Wakil Ketua DPR RI, Sufmi Dasco Ahmad, menyampaikan permohonan maaf kepada publik terkait polemik izin anggota DPR. Ia menegaskan bahwa izin resmi tersebut dihentikan sejak 30 Agustus 2025, menyusul keputusan internal dan arahan pemerintah.
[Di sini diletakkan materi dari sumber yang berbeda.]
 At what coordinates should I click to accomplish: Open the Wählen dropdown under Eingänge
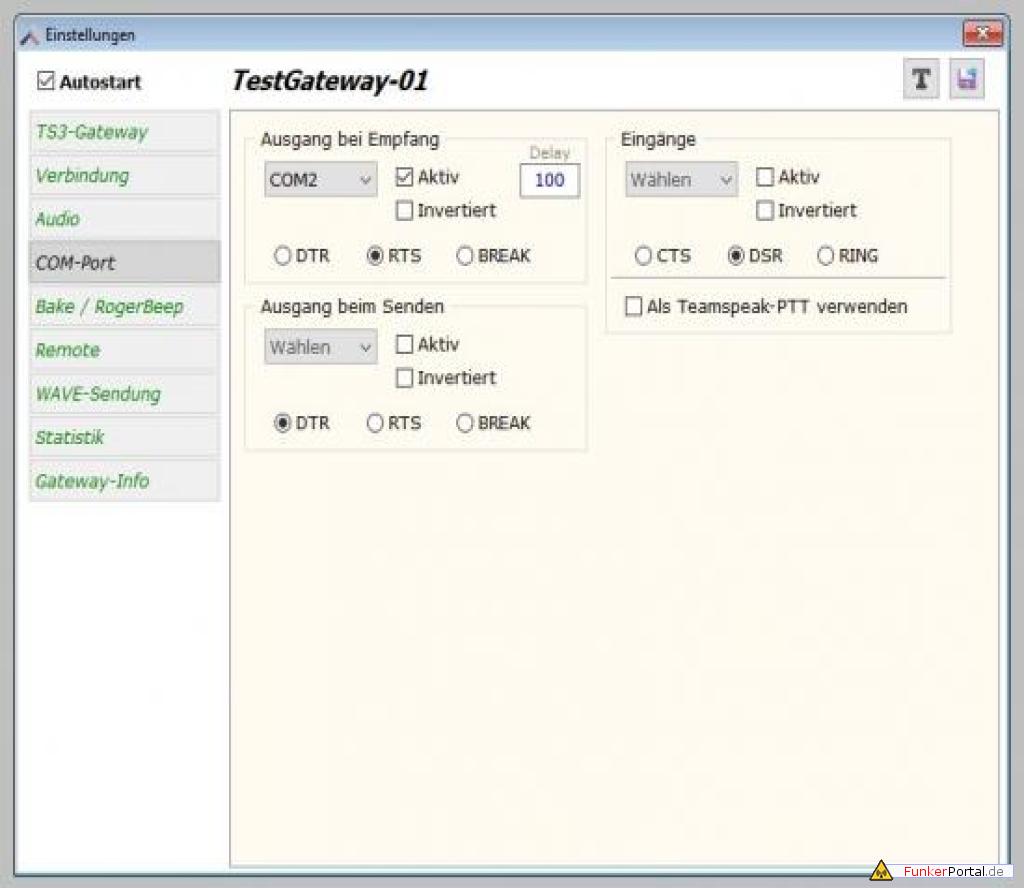681,181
Dasco menjelaskan, pemberian izin dilakukan untuk menyesuaikan dengan kondisi fiskal negara serta menjawab kritik masyarakat mengenai bantuan yang diterima wakil rakyat. “Kami memahami keresahan publik. Untuk itu, DPR telah mengambil langkah tegas dengan menghentikan tunjangan partisipasi terhitung mulai 30 Agustus,” ujar Dasco di parlemen kompleks, Kamis (4/9).

Menurutnya, kebijakan ini tidak lain merupakan bentuk tanggung jawab moral DPR dalam mengurangi beban keuangan negara. Ia menambahkan, fasilitas perumahan bagi anggota dewan tetap tersedia melalui rumah dinas yang sudah disediakan, sehingga izin tambahan tidak lagi diberikan.

Meski begitu, Dasco mengakui bahwa polemik sudah menimbulkan kekecewaan di masyarakat. Oleh karena itu, pihaknya menyampaikan permintaan maaf secara terbuka dan berjanji DPR akan lebih berhati-hati dalam menyikapi persoalan fasilitas bagi anggotanya. “Kami belajar dari situasi ini, ke depan keputusan terkait hak dan fasilitas anggota dewan akan lebih transparan,” tegasnya.

Penghentian izin partisipasi ini mendapat tanggapan beragam. Sebagian masyarakat menyambut baik langkah tersebut, namun sebagian lainnya menilai permintaan maaf terlambat karena polemik sudah berlangsung lama.

Meski demikian, keputusan ini diharapkan dapat meredakan kritik sekaligus menjadi titik balik bagi DPR untuk membangun kembali kepercayaan masyarakat. Transparansi dan kesediaan mendengarkan suara rakyat disebut menjadi kunci agar lembaga legislatif tidak kembali terlibat kontroversi serupa.